Removal from gray list to help Philippines attract more FDI
MANILA, Philippines — A removal from the gray list of global dirty money watchdog Financial Action Task Force (FATF) may help the Philippines attract more foreign direct investments (FDIs), according to the International Monetary Fund (IMF).
“The completion of the Philippines’ action plan with the FATF is critical to successfully exit the FATF list,” Cheng Hoon Lim, IMF mission head, said.
She said the Phillippines’ ongoing efforts to improve Anti-Money Laundering and Counter-Terrorism Financing (AML/CFT) effectiveness are a welcome development.
Based on the latest evaluation of the Paris-based watchdog, the Philippines continues to make progress in addressing technical compliance deficiencies in its AML/CFT framework.
Based on the third follow-up report on the mutual evaluation of the Philippines, the Asia Pacific Group on Money Laundering (APG) has upgraded the country’s rating on two recommendations, to largely compliant from partially compliant.
The APG said the Philippines has addressed the moderate deficiencies in relation to the regulation of designated non-financial businesses and professions, particularly the procedures of Philippine Amusement Gaming Corp. licenses only covering board of directors and not shareholders or beneficial owners, as well as the absence of information on the fit and proper framework for land-based casinos under the supervision of the Cagayan Economic Zone Authority and the Aurora Pacific Economic Zone and Freeport Authority.

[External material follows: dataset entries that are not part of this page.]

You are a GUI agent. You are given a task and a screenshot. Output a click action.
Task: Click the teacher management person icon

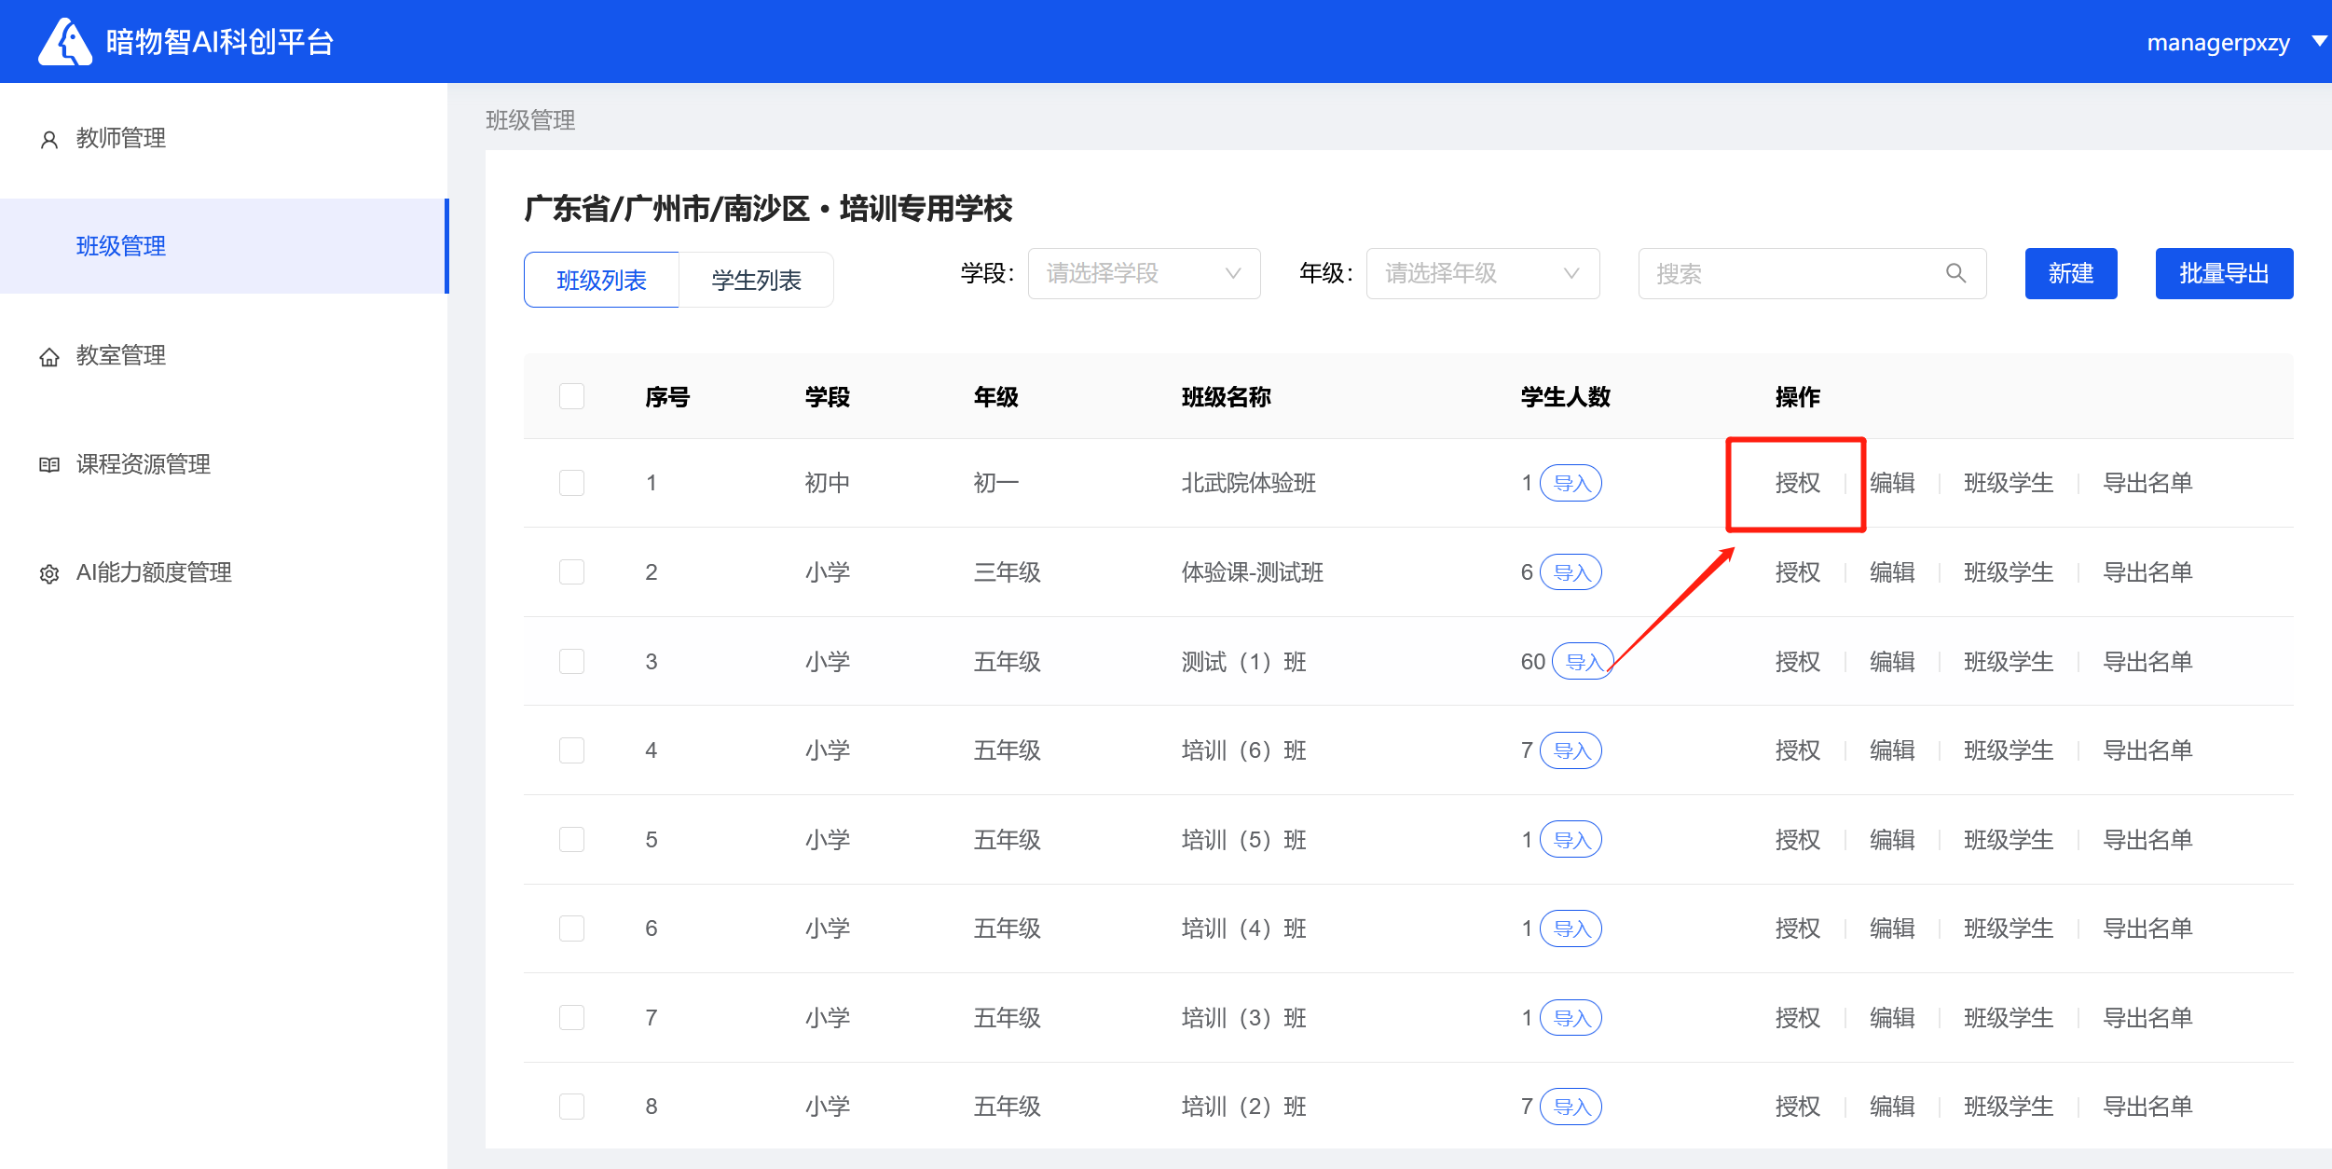pyautogui.click(x=49, y=140)
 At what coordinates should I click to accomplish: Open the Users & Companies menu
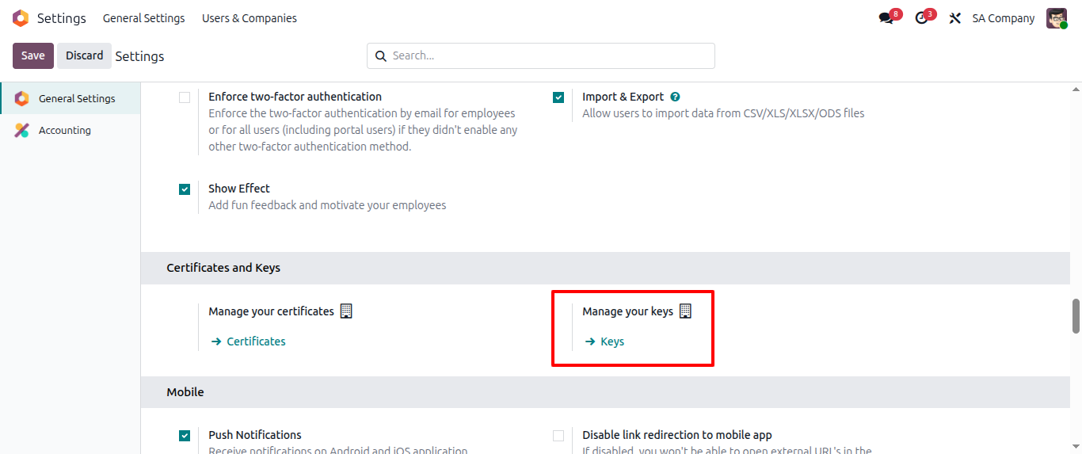(x=250, y=18)
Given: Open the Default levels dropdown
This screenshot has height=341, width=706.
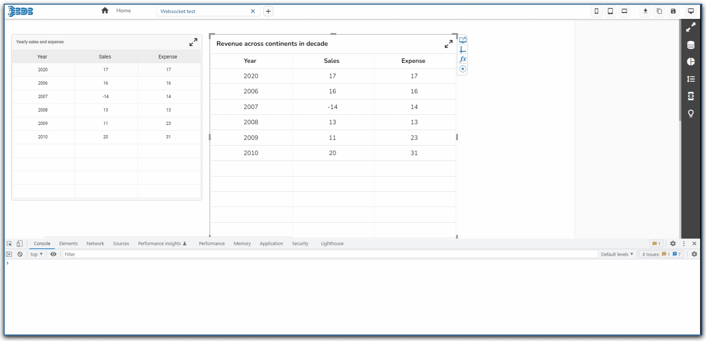Looking at the screenshot, I should (617, 254).
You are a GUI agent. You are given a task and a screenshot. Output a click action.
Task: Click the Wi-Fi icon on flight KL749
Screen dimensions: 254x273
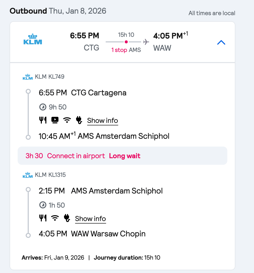tap(67, 120)
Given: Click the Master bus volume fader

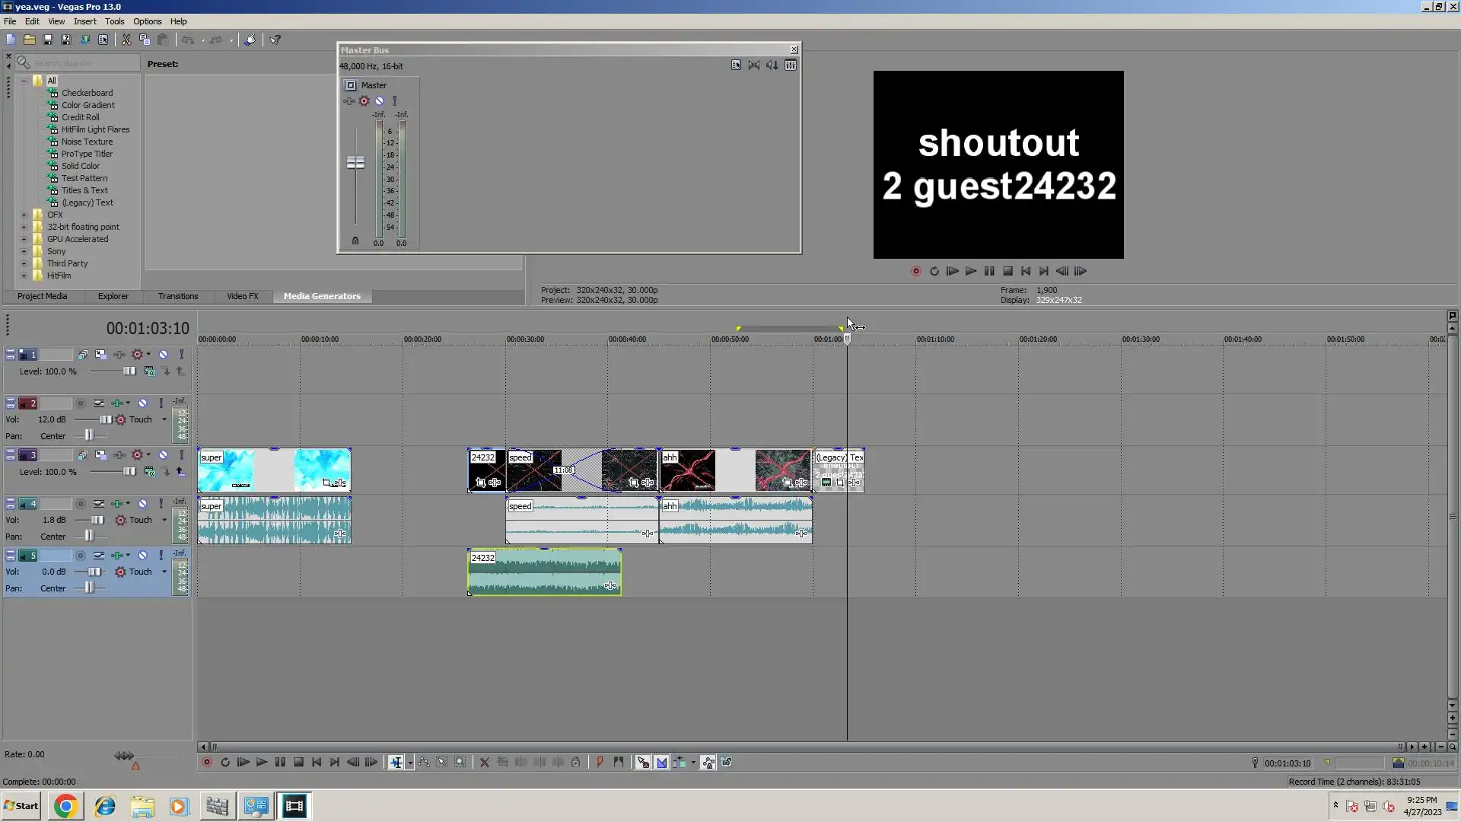Looking at the screenshot, I should tap(355, 162).
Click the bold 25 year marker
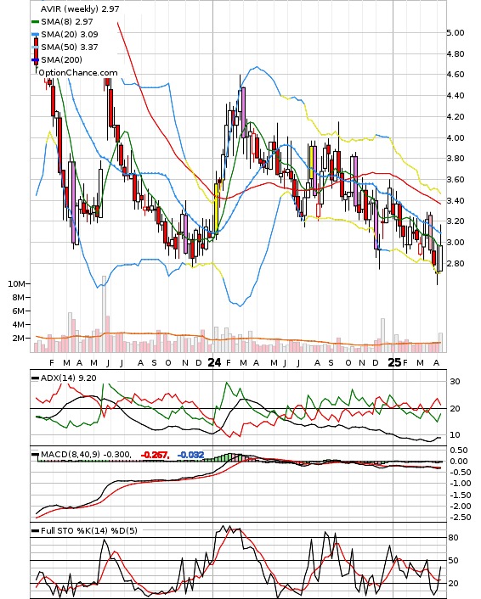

The APG said the country has also addressed Recommendation 32 involving the absence of a competent authority to request and obtain further information from the carrier in cases where there is a false declaration or a failure to declare.
“Overall, the Philippines has made good progress in addressing the technical compliance deficiencies identified in its mutual evaluation report and has been re-rated as largely compliant for Recommendations 28 and 32,” the APG said.
Given the results of the latest follow-up report, the APG placed the Philippines on enhanced follow-up instead of the previous enhanced expedited follow-up.
Despite the re-ratings, the Philippines remains partially compliant with regards to three concerns including Recommendation 15 covering new technologies, Recommendation 25 pertaining to transparency and beneficial ownership of legal arrangements, and Recommendation 39 covering extradition.
Last June, the FATF retained the Philippines in its gray list as it stressed the need for the country to further strengthen its action plan to address strategic deficiencies in their regimes to fight money laundering, terrorist financing and proliferation financing.
The global dirty money watchdog has retained the Philippines in the list of jurisdictions under increased monitoring due to strategic deficiencies. The list, which includes 22 other countries, was released during the hybrid FATF plenary from June 14 to 17.
Since its re-inclusion in the gray list in June last year, the Philippines has made a high-level political commitment to work with the FATF and APG.
The Anti-Money Laundering Council is confident that the Philippines will be removed from the gray list on or before January 2023 as the country has committed to resolve swiftly the identified strategic deficiencies within agreed timeframes.